Introduction
Introduction: The Rufescent Screech Owl is relatively large for a screech Owl and has small ear-tufts.
Photo Gallery (6 pictures)
Sound Gallery
Information
Description: The indistinct facial disc is buffish-brown, and slightly marked with darker concentric lines around the eyes, which are
honey-brown. Cere and bill are olive-yellow. The ear tufts are short, and the crown indistinctly scalloped buffish and dark.
The upperparts are rather
dark olive-tawny, rufous or grey-brown, with fine dark vermiculations and some fine whitish spots. Scapulars have buffish-white edges, forming an
indistinct pale band across the shoulder. The flight feathers are barred cinnamon and dusky, while the tail has cinnamon and darker brown bars.
The underparts are paler than the upperparts, with a few thin shaft-steaks and fine dark and buffish-white vermiculations.
Tarsi are densely feathered to the base of the yellowish-grey toes. Claws are pale horn with darker tips.
Size: Length 25-28cm. Wing length 184-208mm. Tail length 94-113mm. Weight 134-223g. Females are heavier than males.
Habits: The Rufescent Screech Owl is a strictly nocturnal bird, becoming active at dusk. It roosts during the day among epiphytes (non-parasitic plants that grow in trees) on thick branches, often close to the trunk.

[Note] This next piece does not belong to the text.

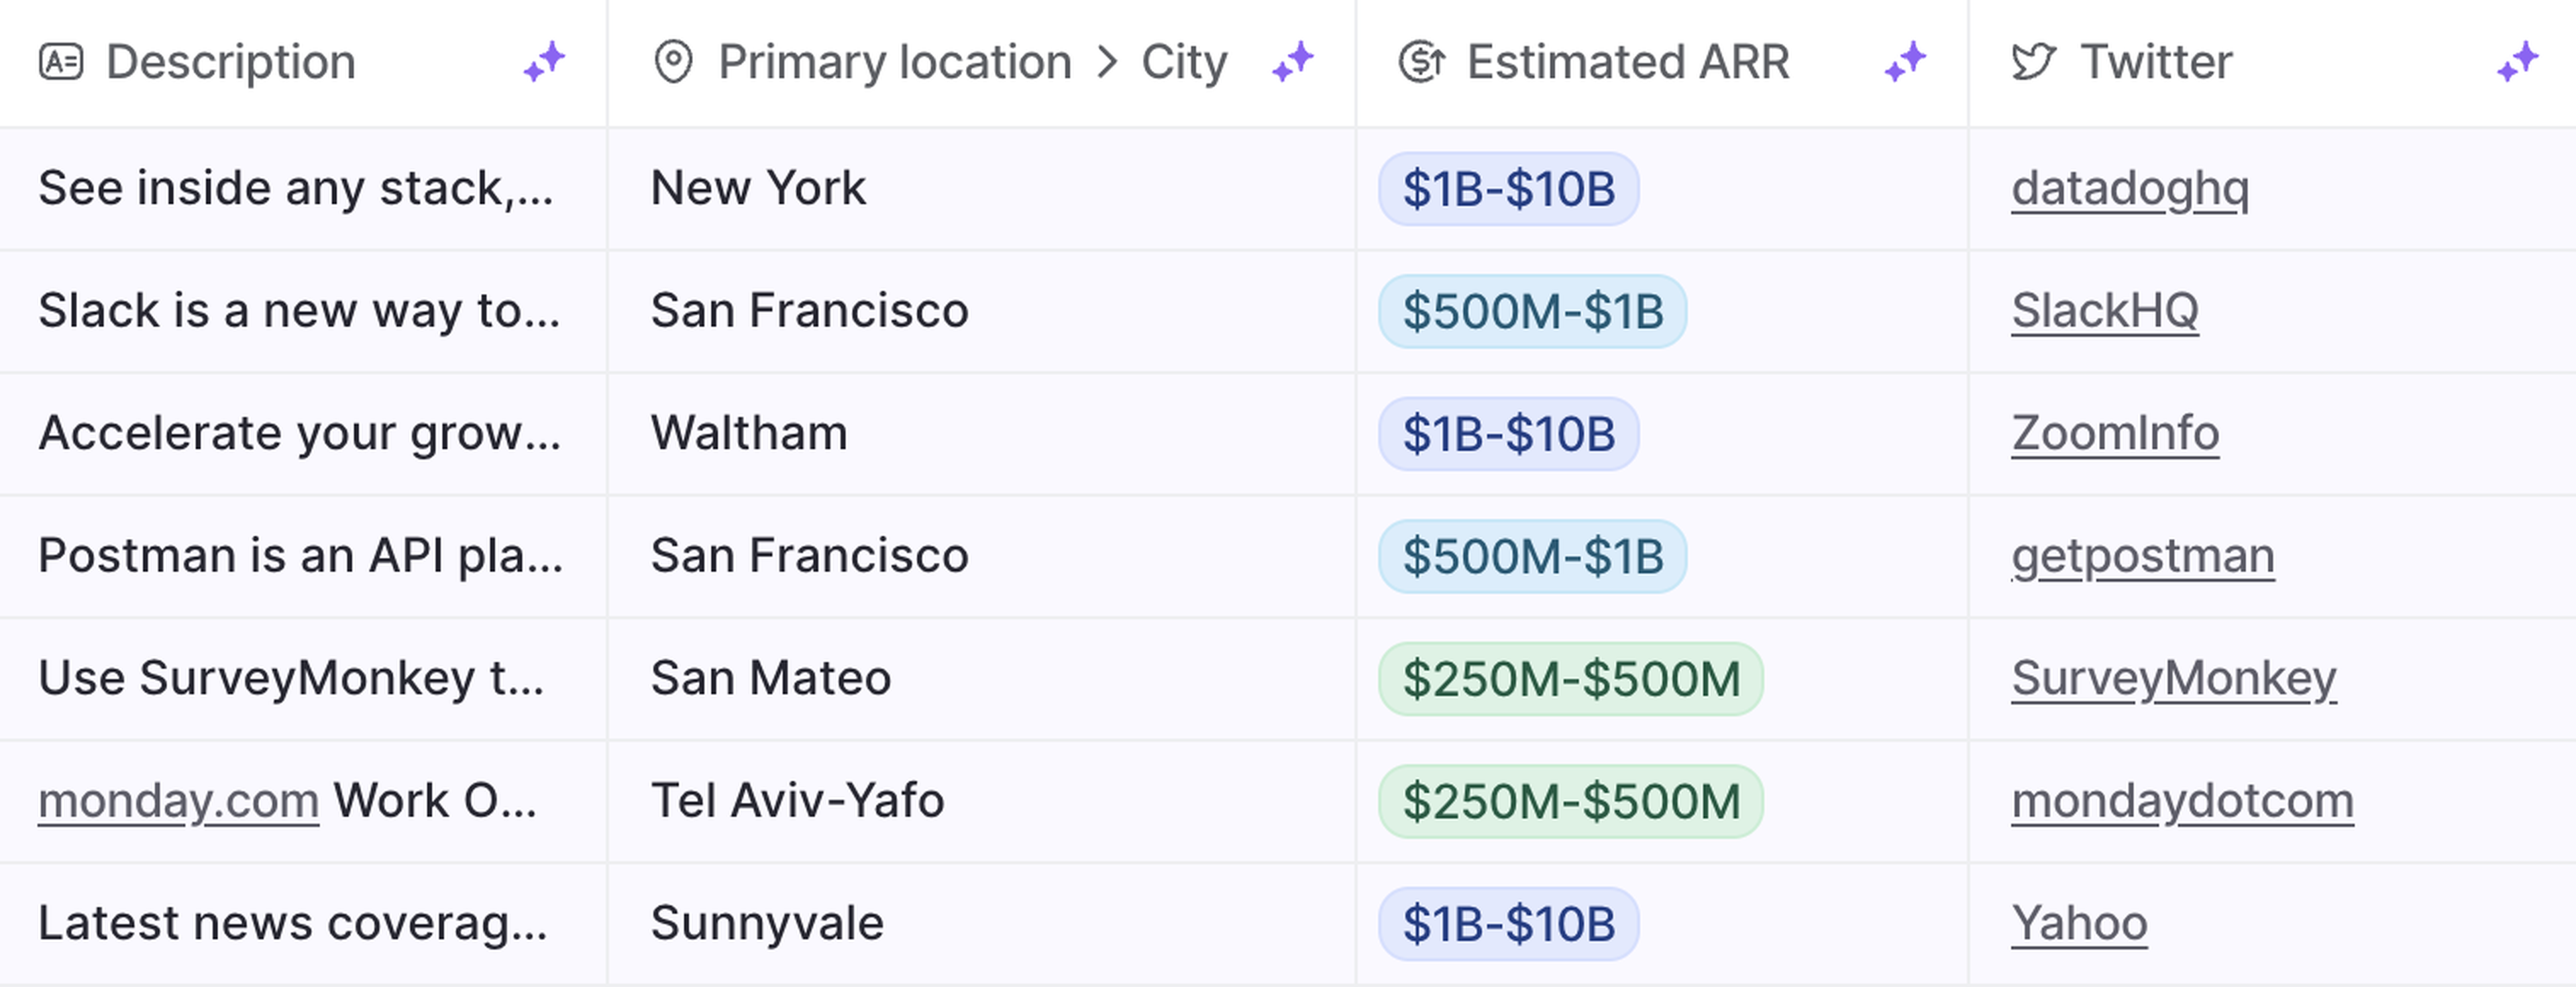Select the Tel Aviv-Yafo city cell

Voice: The A-song is a phrase of about 50 equally spaced ut notes in rather rapid succession, lasting about 10 seconds or longer - utututututututut. This sequence begins softly and increases gradually in volume, and sometimes falls in pitch. The B-song is apparently a series of evenly pitched notes, accelerating suddenly after about the fourth note, but with a slightly longer interval before the final note (like a bouncing ball) - bu bu bu bu bububububu-bu.
Hunting & Food: This owl feeds on larger insects and spiders, as well as small vertebrates.
Breeding: Little is known about the breeding biology of the Rufescent Screech Owl. They most likely nest in natural holes in trees.
Habitat: Humid forest on mountain slopes with plenty of epiphytes. Ranges from about 1200 to 2500m above sea level.
Distribution: Slopes of the Andes locally from Venezuela to Ecuador, Peru and northern Bolivia.
Status: Listed as 'Least Concern' by Birdlife International.
Original Description: Salvin, Osbert. 1897. Bulletin of the British Ornithologists' Club (BBOC), 6, p. 37.